Unfortunately, that encounter was with the degenerate Stalinist and Althusserian wing of the movement. In retrospect, in trying to explain why this bloke, whose early books were so useful, has become such an intellectual obstacle to the practice of a popular Australian history, I advance the following possible explanation.

The Althusserianism that interacted with the more traditional Stalinism in the decaying Communist Party, where Macintyre got his initial miseducation in Marxism, had some particular idiosyncracies.

The old Australian Stalinist Party had developed a certain sectarian animosity to Catholics by reason of its long conflict with them in the labour movement. It also had a rather Stalinist, jealous hostility to all past labourite populism, particularly Langism, because of its fierce competition with such currents, particularly when aggressive High Stalinism was young, and populist Langism was at its peak in the 1930s.

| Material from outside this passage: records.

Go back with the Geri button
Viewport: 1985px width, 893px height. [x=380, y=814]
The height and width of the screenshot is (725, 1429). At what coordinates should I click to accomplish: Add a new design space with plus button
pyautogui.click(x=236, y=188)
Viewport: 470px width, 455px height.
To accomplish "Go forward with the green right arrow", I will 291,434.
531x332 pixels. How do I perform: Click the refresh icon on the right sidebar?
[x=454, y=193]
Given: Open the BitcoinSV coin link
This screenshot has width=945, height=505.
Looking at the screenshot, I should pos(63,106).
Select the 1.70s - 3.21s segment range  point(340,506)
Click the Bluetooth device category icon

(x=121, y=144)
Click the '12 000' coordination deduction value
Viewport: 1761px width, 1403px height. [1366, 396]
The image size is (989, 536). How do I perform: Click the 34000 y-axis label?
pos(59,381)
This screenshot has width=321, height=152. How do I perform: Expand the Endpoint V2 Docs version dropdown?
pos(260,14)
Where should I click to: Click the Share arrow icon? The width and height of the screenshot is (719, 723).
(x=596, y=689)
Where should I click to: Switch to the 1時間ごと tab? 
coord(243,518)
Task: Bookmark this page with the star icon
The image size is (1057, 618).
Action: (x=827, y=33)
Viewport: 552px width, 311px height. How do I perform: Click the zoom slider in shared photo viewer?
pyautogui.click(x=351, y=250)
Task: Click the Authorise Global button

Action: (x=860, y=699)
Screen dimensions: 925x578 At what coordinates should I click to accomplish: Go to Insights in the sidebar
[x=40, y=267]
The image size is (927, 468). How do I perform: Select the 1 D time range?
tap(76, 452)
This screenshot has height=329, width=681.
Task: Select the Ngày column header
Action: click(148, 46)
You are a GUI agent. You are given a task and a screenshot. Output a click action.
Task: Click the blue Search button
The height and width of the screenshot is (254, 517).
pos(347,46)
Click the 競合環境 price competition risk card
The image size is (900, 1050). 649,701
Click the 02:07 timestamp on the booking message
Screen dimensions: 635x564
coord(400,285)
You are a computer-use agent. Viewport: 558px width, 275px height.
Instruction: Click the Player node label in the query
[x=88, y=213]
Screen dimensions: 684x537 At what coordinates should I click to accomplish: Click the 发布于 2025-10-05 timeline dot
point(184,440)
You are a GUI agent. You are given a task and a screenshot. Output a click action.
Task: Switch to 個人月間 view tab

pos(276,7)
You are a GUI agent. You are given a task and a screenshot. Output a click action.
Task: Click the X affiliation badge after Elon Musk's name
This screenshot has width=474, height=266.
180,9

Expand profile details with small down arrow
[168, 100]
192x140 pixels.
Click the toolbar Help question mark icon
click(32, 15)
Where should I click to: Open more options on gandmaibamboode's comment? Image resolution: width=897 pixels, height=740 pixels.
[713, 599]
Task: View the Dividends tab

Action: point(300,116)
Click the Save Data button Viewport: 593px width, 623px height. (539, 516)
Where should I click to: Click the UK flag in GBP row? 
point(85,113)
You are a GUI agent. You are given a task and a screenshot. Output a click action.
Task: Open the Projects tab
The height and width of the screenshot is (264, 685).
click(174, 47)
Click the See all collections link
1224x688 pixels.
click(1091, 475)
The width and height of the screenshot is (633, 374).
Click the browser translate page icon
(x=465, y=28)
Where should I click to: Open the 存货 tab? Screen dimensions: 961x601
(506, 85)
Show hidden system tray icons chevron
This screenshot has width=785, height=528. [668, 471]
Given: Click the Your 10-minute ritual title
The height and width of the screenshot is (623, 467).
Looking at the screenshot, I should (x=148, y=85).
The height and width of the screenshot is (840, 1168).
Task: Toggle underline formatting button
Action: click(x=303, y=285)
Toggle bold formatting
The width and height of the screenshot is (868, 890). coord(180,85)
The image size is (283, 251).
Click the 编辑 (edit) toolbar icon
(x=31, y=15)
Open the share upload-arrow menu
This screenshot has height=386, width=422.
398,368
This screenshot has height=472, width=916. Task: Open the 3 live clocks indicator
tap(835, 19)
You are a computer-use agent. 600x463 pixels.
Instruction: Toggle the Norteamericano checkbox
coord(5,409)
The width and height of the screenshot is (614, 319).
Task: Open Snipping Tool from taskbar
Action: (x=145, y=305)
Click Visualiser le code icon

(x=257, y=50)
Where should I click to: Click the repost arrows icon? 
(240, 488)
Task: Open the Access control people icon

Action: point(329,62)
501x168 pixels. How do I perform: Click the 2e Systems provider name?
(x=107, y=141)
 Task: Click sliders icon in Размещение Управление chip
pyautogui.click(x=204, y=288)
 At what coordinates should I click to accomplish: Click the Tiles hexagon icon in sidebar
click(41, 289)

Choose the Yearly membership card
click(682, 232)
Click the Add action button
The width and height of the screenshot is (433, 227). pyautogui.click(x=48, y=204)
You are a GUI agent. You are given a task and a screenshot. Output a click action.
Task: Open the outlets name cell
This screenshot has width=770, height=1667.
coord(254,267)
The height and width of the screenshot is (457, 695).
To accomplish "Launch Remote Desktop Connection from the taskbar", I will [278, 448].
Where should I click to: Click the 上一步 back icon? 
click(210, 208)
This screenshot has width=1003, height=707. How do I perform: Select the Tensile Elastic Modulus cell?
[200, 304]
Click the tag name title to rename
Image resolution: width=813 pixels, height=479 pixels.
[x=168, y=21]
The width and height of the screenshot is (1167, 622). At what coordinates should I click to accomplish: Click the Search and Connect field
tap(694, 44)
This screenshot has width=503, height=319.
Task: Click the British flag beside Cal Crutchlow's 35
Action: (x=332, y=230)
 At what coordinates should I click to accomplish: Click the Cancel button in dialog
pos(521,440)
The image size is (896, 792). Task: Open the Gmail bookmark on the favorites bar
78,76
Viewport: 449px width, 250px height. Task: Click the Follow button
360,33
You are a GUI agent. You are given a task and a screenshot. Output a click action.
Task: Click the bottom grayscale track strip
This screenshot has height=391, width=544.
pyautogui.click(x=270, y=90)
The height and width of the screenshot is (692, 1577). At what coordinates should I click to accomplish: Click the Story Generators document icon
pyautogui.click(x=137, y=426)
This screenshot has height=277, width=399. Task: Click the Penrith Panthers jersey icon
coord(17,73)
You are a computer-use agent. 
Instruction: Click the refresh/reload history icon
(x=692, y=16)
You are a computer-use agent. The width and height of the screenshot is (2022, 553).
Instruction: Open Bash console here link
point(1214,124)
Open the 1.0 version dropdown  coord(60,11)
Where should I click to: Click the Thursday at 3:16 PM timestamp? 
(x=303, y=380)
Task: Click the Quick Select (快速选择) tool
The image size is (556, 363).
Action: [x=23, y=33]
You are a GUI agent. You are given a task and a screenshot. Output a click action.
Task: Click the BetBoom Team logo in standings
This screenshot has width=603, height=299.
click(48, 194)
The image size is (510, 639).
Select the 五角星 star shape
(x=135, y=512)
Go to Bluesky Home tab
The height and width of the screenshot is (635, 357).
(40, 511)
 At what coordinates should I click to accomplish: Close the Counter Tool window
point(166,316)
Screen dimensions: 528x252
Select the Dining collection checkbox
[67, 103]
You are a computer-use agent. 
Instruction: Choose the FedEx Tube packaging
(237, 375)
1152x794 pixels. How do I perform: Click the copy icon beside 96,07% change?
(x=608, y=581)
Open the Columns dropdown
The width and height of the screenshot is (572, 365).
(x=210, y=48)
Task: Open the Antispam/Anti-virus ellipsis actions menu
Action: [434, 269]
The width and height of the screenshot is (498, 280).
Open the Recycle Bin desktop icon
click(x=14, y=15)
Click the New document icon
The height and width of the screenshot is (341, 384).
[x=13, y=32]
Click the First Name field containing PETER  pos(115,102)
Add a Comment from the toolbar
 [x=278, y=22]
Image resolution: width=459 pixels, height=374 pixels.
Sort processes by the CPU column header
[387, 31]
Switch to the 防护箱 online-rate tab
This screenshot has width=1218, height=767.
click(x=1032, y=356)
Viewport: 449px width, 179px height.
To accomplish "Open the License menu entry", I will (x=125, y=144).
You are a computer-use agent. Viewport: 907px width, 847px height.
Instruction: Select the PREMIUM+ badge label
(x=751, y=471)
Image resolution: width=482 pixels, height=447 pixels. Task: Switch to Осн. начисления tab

Macintyre seems to have taken over all of these Stalinist prejudices wholesale, and they appear to have intertwined with his ancestral, conservative, Melbourne establishment, British-Scottish prejudices, probably repressed but possibly still active in his subconscious.

In recent times, all these accumulated prejudices appear to me to have come into play as his political, social and cultural views have shifted steadily back to the right in this period of episodic cultural and political reaction (which won't be permanent, in my view, and will inevitably be followed by new radicalisations).

It seems to me that in Macintyre's current historical efforts, both his early Melbourne establishment cultural formation and his middle period of Stalinist training, are involved. He tends to adapt the historical story to the concerns of the Anglophile section of the ruling class and intelligentsia, to smooth out all the past episodes of populism, and gloss over the past rebellions.

He gets rid of the past sectarian conflicts, presents a rather assimilationist perspective towards recent migrants, introduces a few fashionable "leftist" cultural postures, and drags in a bit of Stalinist nostalgia to represent the radical past.

All of this fits in pretty well with his current situation as Dean of Arts, powerful figure in the Melbourne University History Department, intellectual mover and shaker among the more conservative sections of the Labor Party leadership, and ministerial appointee to the committee overseeing David Kemp's Curriculum Corporation in its revision of the history syllabus of many Australian schools.

All his background and experiences, both from his establishment origins and his middle period of encounter with Stalinism, equip him rather well for these current roles. I wasn't particularly surprised, from this point of view, when he inferred in his lecture at the Sydney Labor History Conference, that he had voted no in the recent Republic Referendum.

I'm angry with Macintyre, because, as he has shifted to the right, he seems to have forgotten the useful things he discovered writing the Paddy Troy biography and A Proletarian Science, and it seems that the prejudice and cultural mystification built into the establishment tradition from which he came, and the Stalinist movement where he received his initial political miseducation in Stalinist Marxism, have come together to profoundly influence his historical activity.

Stuart Macintyre's grey armband history: "cultural history", very little human sympathy, and a general absence of dialectics

In the magazine, Overland, of May 1989, there is a full-page review by Stuart Macintyre of Russel Ward's important autobiography A Radical Life. The tone of this review is respectful and includes the following: "Finally, there is the story of how Russel Ward came to write The Australian Legend, that seminal codification of the national past... The Australian Legend distilled these experiences and explored their historical genesis, establishing Russel Ward as a leading member of what is called the Old Left. His leftism was real and passionate, and the scars left by victimisation are apparent as he rehearses his experiences at the hands of the cold warriors of the University of NSW. The book concludes with his appointment to the University of New England; the radical life continues."